It’s that time of year again. Tax filing season. This year the feds are cutting you a small break: Due to a District of Columbia holiday followed by a weekend, personal tax returns are due three days later on April 18. (On the other hand, due to Congress’ December tax changes, those who itemize their deductions can’t begin to file until Feb. 14.)
But you can also do something yourself to make this filing season a little less painful. An array of computer-based programs can help you do your tax returns accurately–cheaply or even for free. Some 60% of individual taxpayers use a paid human preparer. As a result, according to an IRS study, the median income taxpayer shelled out $258 for tax prep in 2007.
But we think both those numbers should be lower. Sure, if you’re on the Forbes 400 list or have offshore bank accounts or multiple holdings of businesses partnerships and S Corps, you’ll likely want or need professional help. (For some advice on hiring a pro, click here .)
But the majority of taxpayers, provided they’ve got the time, patience and computer savvy, can do tax prep themselves.

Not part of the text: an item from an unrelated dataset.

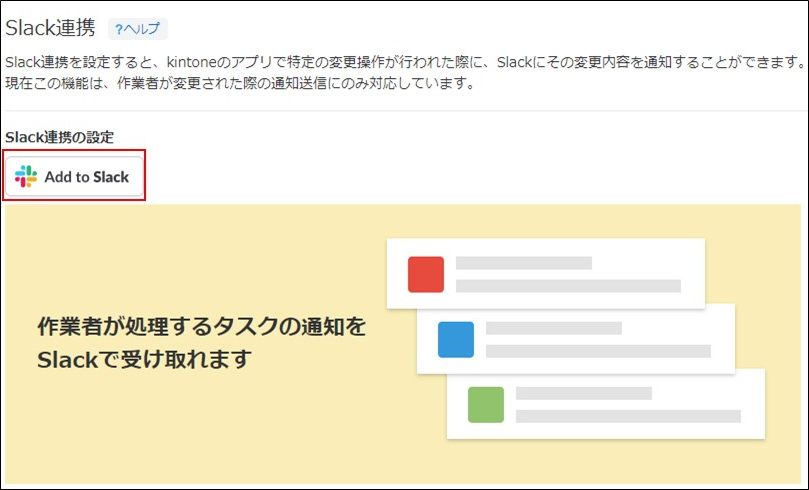Select the blue square notification icon
The image size is (809, 490).
point(456,339)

Know that when it comes to taxes, do-it-yourself is not for everyone and can’t be done the old-fashioned way–with blank copies of the actual forms and instructions, a pencil, a good eraser and maybe a calculator. Despite all the talk over the years of tax simplification, the truth is that pretty much the opposite has happened (leading the National Taxpayer Advocate to designate growing complexity as the biggest problem facing individual taxpayers .)
One reason not to do any but the simplest return by hand is that many of the numbers to be entered on your 1040 and its schedules depend on other numbers whose values can change as you complete the return. At a minimum you’ll need some computer firepower to do all these cascading calculations and recalculations. (Paid preparers couldn’t cope without software, either.) Form 6251. for calculating the dreaded alternative minimum tax, has 54 steps. Schedule D for capital gains and losses has 22 steps.

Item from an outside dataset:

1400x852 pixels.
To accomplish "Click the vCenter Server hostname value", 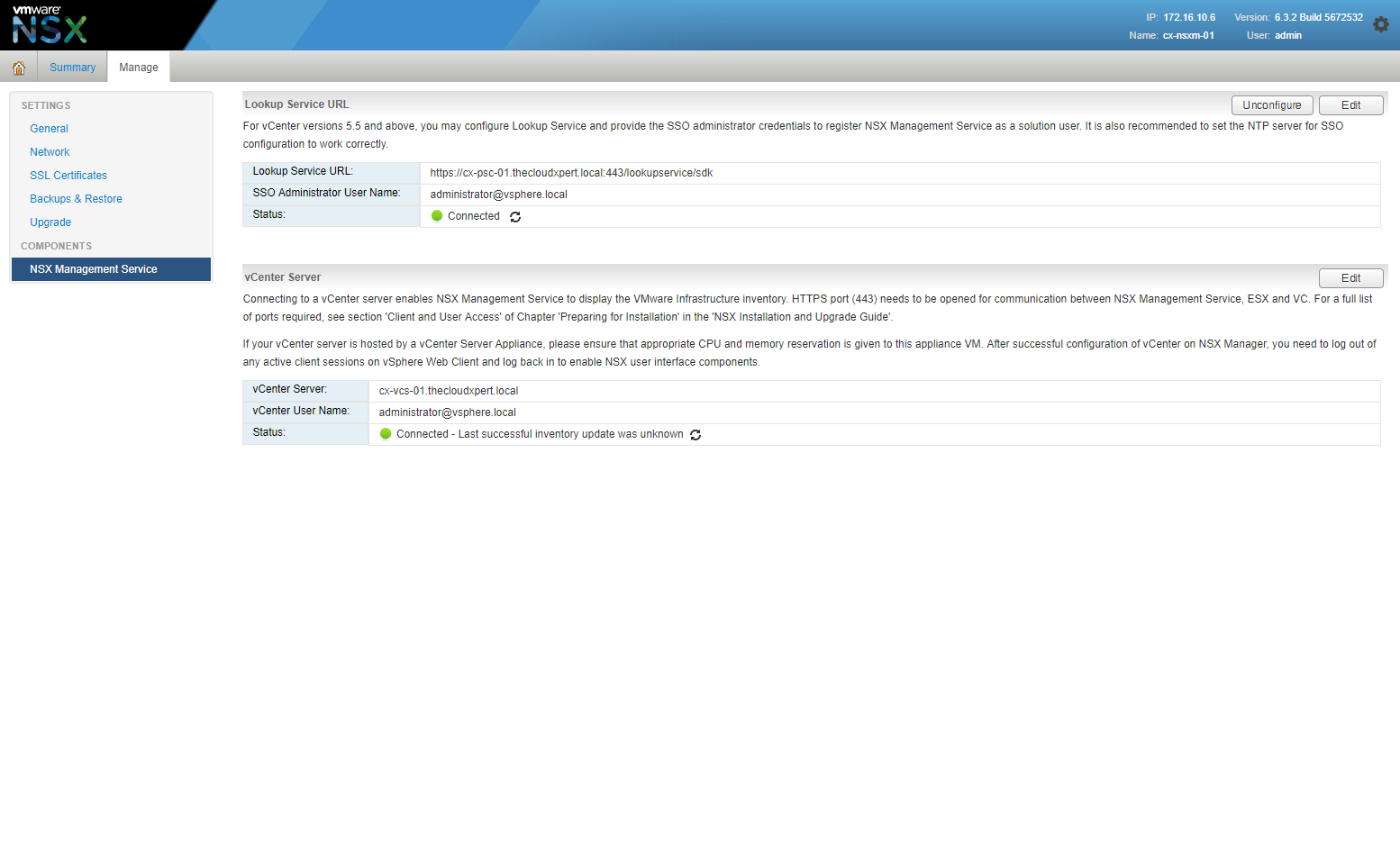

No wonder that according to the IRS’ own studies, just 8% of taxpayers did their returns without benefit of a pro or software in 2008, down from 28% in 2000.
If do-it-yourself software is not for you and you’re broke, one option–used by 3% of taxpayers in 2008–is to take advantage of the free human-based tax help out there. The IRS oversees two such initiatives. the Volunteer Income Tax Assistance Program and the Tax Counseling for the Elderly Program. The AARP foundation runs AARP Tax-Aide, with volunteers at 6,500 locations across the country.
In addition, many
law schools and legal services organizations offer tax-help clinics; ask around. If you don’t have a computer, use one at your local library and Google “free tax help” and your city. And don’t forget to check with the librarians; it’s possible tax help will be available in the same facility.
The three top sources for software tax prep are Intuit’s TurboTax, H&R Block At Home (which used to be called TaxCut) and TaxACT. You can buy them as stand-alone disks, downloadable software, or as a Web-based program used with an Internet connection. There are more than a dozen other tax prep products with names like OnlinetaxPros.com, TaxSlayer, 1040NOW.NET and TaxSimple. Most of them require an Internet hook-up.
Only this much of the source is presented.